La pression augmente pour obtenir un gel des avoirs que le président tunisien (en fuite) pourrait avoir déposé en Suisse. L'Association des Tunisiennes et Tunisiens de Suisse a rédigé une requête dans ce sens au Ministère public de Genève, alors qu'un avocat suisse d'origine tunisienne s'adressait au procureur de la Confédération.

De leur côté, deux conseillers aux Etats socialistes, le Neuchâtelois Didier Berberat et la Genevoise Liliane Maury-Pasquier sont intervenus directement auprès du Conseil fédéral.

Lundi soir, le Département fédéral des affaires étrangères (DFAE) indiquait qu'il «se réservait la possibilité de prendre les mesures appropriées, y compris de bloquer de tels fonds» (d'origine illicite déposés en Suisse par l'ex-président ou ses proches). La voie la plus claire, juridiquement, serait de répondre à une demande d'entraide pénale de la part de Tunis. Mais l'Office fédéral de la justice n'avait rien reçu hier soir, pas même l'annonce d'une intention dans ce sens (ce qui suffirait pour un blocage).

Le Conseil fédéral a toutefois deux autres possibilités. D'abord, lorsque l'Etat victime des détournements de fonds n'est pas en mesure de formuler une demande d'entraide (situation d'Etat «défaillant»), une nouvelle loi est prévue pour éviter que l'argent et les biens illicites disparaissent au profit des spollieurs.

C'est la «loi sur la restitution des valeurs patrimoniales d'origine illicite de personnes politiquement exposées». Petit problème: elle n'entrera en vigueur que le 1er février. Et le temps presse. Il reste donc la procédure utilisée dans les cas des présidents déchus Marcos (Philippines), Mobutu (ex-Zaïre) et Duvalier (Haïti). Il s'agit, pour le Conseil fédéral, de bloquer (temporairement) les avoirs en Suisse sur la base de l'article 184 de la Constitution («sauvegarde des intérêts du pays»).
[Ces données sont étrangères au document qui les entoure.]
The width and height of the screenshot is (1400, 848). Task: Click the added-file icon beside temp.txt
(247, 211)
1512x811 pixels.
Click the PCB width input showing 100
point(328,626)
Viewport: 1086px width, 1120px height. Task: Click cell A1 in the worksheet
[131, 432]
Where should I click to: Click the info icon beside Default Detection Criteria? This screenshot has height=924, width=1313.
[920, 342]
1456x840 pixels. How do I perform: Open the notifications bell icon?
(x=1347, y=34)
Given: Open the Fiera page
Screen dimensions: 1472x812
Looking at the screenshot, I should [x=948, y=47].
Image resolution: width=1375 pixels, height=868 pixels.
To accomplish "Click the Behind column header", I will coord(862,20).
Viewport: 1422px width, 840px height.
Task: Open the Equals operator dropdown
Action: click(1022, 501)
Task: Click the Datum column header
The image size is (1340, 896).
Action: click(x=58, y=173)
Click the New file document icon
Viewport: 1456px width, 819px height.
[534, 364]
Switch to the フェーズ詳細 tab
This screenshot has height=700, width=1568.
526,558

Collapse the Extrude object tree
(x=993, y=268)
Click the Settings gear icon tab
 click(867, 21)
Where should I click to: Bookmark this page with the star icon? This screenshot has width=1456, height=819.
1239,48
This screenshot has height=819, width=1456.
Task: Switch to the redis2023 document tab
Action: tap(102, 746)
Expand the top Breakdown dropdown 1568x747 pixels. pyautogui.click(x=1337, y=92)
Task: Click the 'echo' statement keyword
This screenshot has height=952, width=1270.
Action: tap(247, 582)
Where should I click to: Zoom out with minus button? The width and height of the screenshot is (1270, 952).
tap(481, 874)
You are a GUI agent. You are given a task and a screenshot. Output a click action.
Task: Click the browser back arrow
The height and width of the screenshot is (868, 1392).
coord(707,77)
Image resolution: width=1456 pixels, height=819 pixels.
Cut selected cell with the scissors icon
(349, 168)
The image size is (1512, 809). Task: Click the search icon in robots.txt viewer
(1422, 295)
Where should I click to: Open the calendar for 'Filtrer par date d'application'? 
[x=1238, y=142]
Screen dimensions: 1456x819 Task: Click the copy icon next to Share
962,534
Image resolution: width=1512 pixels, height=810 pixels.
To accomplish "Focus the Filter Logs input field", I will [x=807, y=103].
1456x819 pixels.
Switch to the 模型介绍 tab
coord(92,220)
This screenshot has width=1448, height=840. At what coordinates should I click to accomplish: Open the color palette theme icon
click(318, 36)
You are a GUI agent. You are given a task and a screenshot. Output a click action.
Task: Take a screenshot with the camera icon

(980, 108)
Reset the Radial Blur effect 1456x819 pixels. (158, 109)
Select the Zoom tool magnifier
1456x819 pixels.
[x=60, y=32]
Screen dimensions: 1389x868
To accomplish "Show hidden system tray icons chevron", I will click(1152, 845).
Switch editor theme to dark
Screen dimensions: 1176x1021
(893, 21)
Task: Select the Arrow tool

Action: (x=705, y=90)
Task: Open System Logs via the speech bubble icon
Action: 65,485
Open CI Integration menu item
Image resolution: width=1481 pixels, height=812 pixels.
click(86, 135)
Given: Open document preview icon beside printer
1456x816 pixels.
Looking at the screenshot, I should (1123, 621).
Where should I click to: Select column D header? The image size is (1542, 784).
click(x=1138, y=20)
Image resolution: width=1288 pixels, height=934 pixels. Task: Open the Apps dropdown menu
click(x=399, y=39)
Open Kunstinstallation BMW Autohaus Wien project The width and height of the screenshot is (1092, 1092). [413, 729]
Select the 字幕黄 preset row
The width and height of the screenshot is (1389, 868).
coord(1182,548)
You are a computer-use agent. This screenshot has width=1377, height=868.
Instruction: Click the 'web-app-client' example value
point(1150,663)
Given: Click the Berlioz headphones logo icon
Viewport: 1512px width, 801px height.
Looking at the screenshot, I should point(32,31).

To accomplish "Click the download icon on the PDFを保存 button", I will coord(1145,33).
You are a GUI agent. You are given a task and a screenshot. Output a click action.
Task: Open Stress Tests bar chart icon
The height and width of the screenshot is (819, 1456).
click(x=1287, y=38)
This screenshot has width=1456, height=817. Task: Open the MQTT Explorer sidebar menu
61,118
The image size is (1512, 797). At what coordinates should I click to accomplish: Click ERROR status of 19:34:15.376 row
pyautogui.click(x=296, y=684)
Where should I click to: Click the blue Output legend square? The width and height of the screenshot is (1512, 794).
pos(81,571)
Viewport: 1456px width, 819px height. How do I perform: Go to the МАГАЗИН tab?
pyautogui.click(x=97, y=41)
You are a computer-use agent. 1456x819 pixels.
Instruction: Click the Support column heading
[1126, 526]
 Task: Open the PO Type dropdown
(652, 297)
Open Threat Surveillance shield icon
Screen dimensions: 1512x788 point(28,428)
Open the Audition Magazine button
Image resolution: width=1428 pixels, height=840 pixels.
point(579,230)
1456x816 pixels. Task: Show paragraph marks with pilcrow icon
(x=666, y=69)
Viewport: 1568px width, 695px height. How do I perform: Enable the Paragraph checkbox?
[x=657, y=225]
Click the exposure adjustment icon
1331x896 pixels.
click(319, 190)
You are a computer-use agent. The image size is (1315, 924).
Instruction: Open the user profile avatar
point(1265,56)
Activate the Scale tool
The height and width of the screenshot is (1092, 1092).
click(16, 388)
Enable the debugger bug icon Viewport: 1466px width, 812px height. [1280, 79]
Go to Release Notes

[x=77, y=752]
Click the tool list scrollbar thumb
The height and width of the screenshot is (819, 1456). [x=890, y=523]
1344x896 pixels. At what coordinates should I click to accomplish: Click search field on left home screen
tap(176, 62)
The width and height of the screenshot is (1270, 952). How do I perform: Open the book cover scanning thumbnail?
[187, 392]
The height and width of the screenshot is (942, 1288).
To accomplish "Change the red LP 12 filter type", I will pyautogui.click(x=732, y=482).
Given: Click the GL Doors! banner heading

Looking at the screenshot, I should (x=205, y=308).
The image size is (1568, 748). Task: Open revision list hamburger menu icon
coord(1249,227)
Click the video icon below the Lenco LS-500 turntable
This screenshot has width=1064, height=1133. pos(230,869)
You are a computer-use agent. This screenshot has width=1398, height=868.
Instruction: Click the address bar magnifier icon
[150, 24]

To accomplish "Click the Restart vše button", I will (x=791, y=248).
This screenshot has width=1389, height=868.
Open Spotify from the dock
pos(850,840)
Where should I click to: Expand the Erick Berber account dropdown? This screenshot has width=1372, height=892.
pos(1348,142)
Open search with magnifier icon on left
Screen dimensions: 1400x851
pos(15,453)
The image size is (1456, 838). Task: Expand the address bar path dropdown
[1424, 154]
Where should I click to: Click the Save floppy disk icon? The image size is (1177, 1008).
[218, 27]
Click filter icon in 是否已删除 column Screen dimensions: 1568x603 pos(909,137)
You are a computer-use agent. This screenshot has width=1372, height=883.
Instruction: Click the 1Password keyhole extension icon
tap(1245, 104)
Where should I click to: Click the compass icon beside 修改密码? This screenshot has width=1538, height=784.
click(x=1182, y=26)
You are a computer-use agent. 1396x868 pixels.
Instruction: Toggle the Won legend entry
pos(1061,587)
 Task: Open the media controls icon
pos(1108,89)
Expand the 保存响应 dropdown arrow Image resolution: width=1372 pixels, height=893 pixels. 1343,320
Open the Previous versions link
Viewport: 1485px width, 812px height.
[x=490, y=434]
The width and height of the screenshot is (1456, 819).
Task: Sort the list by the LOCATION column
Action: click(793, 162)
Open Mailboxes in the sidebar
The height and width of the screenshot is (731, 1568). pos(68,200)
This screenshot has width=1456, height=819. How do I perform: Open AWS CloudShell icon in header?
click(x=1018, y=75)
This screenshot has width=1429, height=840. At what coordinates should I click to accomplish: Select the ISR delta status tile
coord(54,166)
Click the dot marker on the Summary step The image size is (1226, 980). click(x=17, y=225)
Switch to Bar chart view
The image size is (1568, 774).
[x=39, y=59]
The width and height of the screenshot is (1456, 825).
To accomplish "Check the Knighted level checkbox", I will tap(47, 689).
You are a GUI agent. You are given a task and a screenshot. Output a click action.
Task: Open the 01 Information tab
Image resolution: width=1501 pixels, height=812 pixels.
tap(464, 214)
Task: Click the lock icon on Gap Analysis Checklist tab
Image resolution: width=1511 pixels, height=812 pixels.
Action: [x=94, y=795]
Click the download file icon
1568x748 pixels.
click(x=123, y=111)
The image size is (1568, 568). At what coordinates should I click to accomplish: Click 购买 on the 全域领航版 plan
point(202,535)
Lundi, le DFAE a clairement évoqué la possibilité de ces deux démarches. On peut donc s'attendre à ce que le Conseil fédéral prenne une décision aujourd'hui, lors de sa séance hebdomadaire.

Hier encore, la commission de politique extérieure du Conseil des Etats avait ajouté la question tunisienne à son ordre du jour.

Elle attend du Conseil fédéral «qu'il prenne, à titre préventif, les mesures de précaution qui s'imposent, de façon à pouvoir procéder en toute sérénité aux clarifications nécessaires concernant les titulaires légitimes des éventuelles valeurs patrimoniales déposées en Suisse». Une manière très protocolaire de dire: il faut bloquer ces avoirs à temps. /FNU

Application attendue

ÉDITORAL - PAR FRANÇOIS NUSSBAUM

La Suisse peut se vanter d'avoir l'arsenal législatif le plus complet et le plus cohérent en matière de lutte contre l'argent sale. Jusqu'à la toute nouvelle loi sur la restitution aux pays spoliés de l'argent détourné, qui intervient lorsque les autres lois sont inopérantes (si un pays n'est plus en état de suivre la voie de l'entraide classique). Mais, au moins dans les grandes affaires concernant des dictateurs déchus, c'est sous la pression que les décisions politiques sont prises, au plan politique.

La Suisse a restitué jusqu'ici 1,7 milliard de francs à des pays victimes de potentats profiteurs: aucun autre Etat n'en a fait autant. Dans la liste figure le cas du président Abacha, avec 800 millions de dollars rendus au Nigeria. La Banque mondiale admet que la moitié des fonds rendus aux populations volées proviennent de Suisse.

Les avoirs de l'ex-président Duvalier sont d'ailleurs toujours bloqués, jusqu'à l'entrée en vigueur de la nouvelle loi, au 1er février. Ceci grâce au «blocage constitutionnel» exercé par le Conseil fédéral en cas de nécessité. C'est peut-être la même procédure qui sera utilisée à l'encontre du clan de l'ex-président tunisien Ben Ali. Mais deux questions subsistent. D'abord, comment parvient-on, du jour au lendemain, à la conviction que «l'accroissement exorbitant du patrimoine» d'un potentat ne peut qu'être «présumé d'origine illicite»? Ensuite, s'il y a des valeurs à bloquer en Suisse, c'est qu'elles y sont entrées, malgré la vigilance des établissements bancaires helvétiques soumis à la loi sur le blanchiment. Une vigilance abusée durant les 23 ans de règne de Ben Ali?